EXCERPT PROVIDED:
Start of Block
Doing software on the side was quite common for 15 year olds during the 8 and 16 bit revolution, many well known game developers in UK started exactly at that age.
It depends on your background. Learning C++ is a prerequisite to being efficient in Unreal. If you already know C++ it can be done without too much hassle. If you also understand the basic principles of game development picking up UE is a breeze.
It doesn't have a linux version, so unless you're a gamer it's not worth the effort to get it running unless something has changed... Last time I found it easier to just download the UE5 source to mess around with it. Afterwards, it seems like I needed the Epic client for other reasons. I'm guessing there could be legitimate barriers although it's been a long time for me. Currently I'm downloading the new UE5 source again and take another stab at getting the Epic client running.
It is anything but lightweight. It's a full Chrome browser that struggles to show even the most basic "text with images" pages and hides useful functionality in corners while pestering you with multiple CTAs
It's actually an Unreal Engine 4 application, that only displays an Unreal Motion Graphics UI, that only contains a single Web Browser widget, that may or may not be chromium. Also its PresentInterval is locked to 2, so it'll never go over 30 FPS. Fun times!
End of Block
REQUIRED ACTIONS:
1. In the Unreal Engine comments, what is named as a prerequisite to being efficient in Unreal?
2. Continue the Unreal Engine comments from their last line.

SOURCE INFORMATION:
Start of Block
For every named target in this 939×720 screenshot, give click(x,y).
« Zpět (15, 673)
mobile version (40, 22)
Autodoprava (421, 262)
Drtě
End of Block
ANSWERS TO THE TASKS:
1. Learning C++.

2.
If often amazes me how unresponsive the EGS application is.
Though my experiences modding various games with their unreal 4 dev kits were much worse. Especially coming from modding games with engines where you could edit scripts with the text editor of your choice.
I suppose it comes from their rocky launch when it was ... less than optimal. However, I can confirm that the Epic Games Launcher isn't causing any problems and it seems to be a good way to get UE.
As a side note, I would also recommend JetBrains Rider if you plan to do a lot of C++, it's miles ahead of Visual Studio when it comes to UE code completion.
I already have VS and the Windows SDK that includes MSVC and Clang. I just generally don't like to use it as an IDE (with few exceptions). I use it to build VS projects and that's about it.
No, I mean Rider. CLion seems to be built to work with CMake primarily which UE does not use. Rider specifically has an Unreal Engine plugin and does support C++ fairly well. It is the only IDE we could get UE code completion to work properly. Why this is the case I don't know, but if I had to guess I'd say something something msbuild.
"CLion seems to be built to work with CMake primarily" - you mean only? I mean, they recently implemented basic syntax highlighting for non-CMake projects, but you still can't use any of the actual analysis, refactoring, or debugging features without a CMakeLists.txt file.
I don't think UE has DRM in the editor. The launcher is AFAIK only needed to download the thing, which probably has a lot more to do with optimizing downloads than DRM. If you don't like it, just build it from source, it's not exactly complicated.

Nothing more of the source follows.